I picked up one like this

http://cgi.ebay.co.uk/HOT-COOL-BLOW...6714353?pt=UK_Home_Garden_Hearing_Cooling_Air

Its the same model, just from a different seller.

It can go flat or stand upright, it has a handle on the top for carrying.

1Kw/2Kw selectable incase you are on a low power campsite.

Thermostat as well.

I have also added a remote control socket (£5 for 3 in ASDA) so we can control it on and off from the bed. It gets the heat going in a morning before I am kicked out to make the brew.

Ben


----------



## Spacerunner

Small oil-filled radiator, minimum 800 watts.

Start looking in B&Qs they do some cheap ones but it is a seasonal item.

We have a 900 watt one finished in black which becomes almost invisible when sited in the cab, behind and between the cab seats.

Price was about £30 three years ago from B&Q.


----------



## JeanLuc

Oil-filled rads are good and I would probably choose one if looking again. However, we bought a Dimplex "Coldwatcher" thermostatically controlled heater for frost protection when the Motorhome is parked on the drive.

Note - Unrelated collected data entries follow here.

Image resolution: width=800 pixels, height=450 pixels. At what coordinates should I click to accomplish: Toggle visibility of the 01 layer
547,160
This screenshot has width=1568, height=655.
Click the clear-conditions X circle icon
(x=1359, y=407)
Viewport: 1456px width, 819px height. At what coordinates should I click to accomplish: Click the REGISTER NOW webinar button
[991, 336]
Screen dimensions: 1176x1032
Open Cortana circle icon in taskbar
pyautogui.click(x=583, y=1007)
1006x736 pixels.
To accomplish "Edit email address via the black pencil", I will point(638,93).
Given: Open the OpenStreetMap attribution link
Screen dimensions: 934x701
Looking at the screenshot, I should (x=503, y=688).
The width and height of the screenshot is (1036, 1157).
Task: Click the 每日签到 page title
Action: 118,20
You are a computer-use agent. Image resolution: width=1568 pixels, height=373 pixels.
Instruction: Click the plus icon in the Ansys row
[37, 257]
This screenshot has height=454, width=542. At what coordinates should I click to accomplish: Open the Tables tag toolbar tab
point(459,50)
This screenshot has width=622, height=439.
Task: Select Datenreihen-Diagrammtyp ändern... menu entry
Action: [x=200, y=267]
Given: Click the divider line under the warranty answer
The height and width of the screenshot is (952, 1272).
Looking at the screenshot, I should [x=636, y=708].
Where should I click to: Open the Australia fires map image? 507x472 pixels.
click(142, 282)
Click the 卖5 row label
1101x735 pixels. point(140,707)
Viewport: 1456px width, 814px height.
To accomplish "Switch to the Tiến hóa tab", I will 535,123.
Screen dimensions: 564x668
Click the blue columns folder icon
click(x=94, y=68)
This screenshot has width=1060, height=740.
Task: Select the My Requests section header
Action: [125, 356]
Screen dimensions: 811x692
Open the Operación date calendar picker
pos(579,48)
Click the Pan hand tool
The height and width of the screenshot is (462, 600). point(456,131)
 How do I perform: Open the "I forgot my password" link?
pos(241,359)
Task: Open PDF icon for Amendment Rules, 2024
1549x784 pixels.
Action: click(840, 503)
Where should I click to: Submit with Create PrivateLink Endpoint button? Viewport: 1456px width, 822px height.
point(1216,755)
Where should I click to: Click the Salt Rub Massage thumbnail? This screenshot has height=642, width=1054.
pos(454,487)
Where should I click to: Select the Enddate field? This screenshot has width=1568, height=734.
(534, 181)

Also use it occasionally when away in winter and have EHU available. It has the advantage of being very light. They are available in 500W and 1000W versions - we have the smaller one and it's quite sufficient as a back-up / addition to the Truma system. They cost about £50

http://www.dimplex.co.uk/products/d...e_heating/multi_purpose_heaters/mph/index.htm

Philip


----------



## Rayooo

oil filled radiators are very useful if you are only wanting to heat up a particular room. Switching on the central heating everytime you are cold can become expensive.


----------



## grizzlyj

Hi

I would suggest an oil filled rad if you want some background heating, or to keep the frost and damp out over winter in storage perhaps, but we have a small fan heater, with a "quiet" setting at 1KW or 2KW if you want. The instant heat, and fan to circulate it seem to work well, and most have a fan only setting for summer use too 

Just make sure it has an overheat, or topple cut out switch for safety, maybe they all do? Some sort of inlet gauze keeps fluff out of the fan. £7 is the cheapest I've seen, but a bit noisy!


----------



## teensvan

Hi.

We have found fan heater during the day and oil filled rad during the night or when you leave the van.

teensvan


----------



## chrisgog

Delonghi bambi oil heater with thermostat. Small enough, low wattage, no sharp edges to knock furniture and low energy.

Brilliant
chris


----------